═══ Source material
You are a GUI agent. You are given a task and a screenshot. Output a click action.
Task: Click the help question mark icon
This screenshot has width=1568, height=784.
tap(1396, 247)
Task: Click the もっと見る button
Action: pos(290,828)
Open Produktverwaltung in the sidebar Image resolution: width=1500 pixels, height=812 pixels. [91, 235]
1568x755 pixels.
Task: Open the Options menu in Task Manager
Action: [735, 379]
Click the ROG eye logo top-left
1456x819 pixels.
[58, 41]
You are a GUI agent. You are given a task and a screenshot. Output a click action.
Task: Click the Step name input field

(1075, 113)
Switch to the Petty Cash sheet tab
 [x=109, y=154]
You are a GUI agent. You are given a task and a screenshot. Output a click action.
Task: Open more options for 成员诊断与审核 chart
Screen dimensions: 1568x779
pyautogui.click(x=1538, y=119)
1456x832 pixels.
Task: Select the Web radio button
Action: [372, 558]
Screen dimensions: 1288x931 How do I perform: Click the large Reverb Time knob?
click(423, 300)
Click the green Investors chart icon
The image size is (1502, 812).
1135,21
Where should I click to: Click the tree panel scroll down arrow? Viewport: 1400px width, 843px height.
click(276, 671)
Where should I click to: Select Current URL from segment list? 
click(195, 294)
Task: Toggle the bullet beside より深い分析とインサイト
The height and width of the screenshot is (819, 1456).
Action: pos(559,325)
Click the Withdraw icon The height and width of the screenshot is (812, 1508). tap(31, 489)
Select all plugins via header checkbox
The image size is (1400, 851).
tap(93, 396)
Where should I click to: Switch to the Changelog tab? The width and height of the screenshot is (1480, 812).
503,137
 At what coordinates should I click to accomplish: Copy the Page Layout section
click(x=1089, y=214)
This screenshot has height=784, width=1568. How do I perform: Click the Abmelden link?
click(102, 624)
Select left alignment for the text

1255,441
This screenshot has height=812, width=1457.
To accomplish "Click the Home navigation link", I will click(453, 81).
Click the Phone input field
══════
--- Task prompt ---
Find the string "chart" in the lines above and count those lines. Give only that count.

--- The completed task ---
2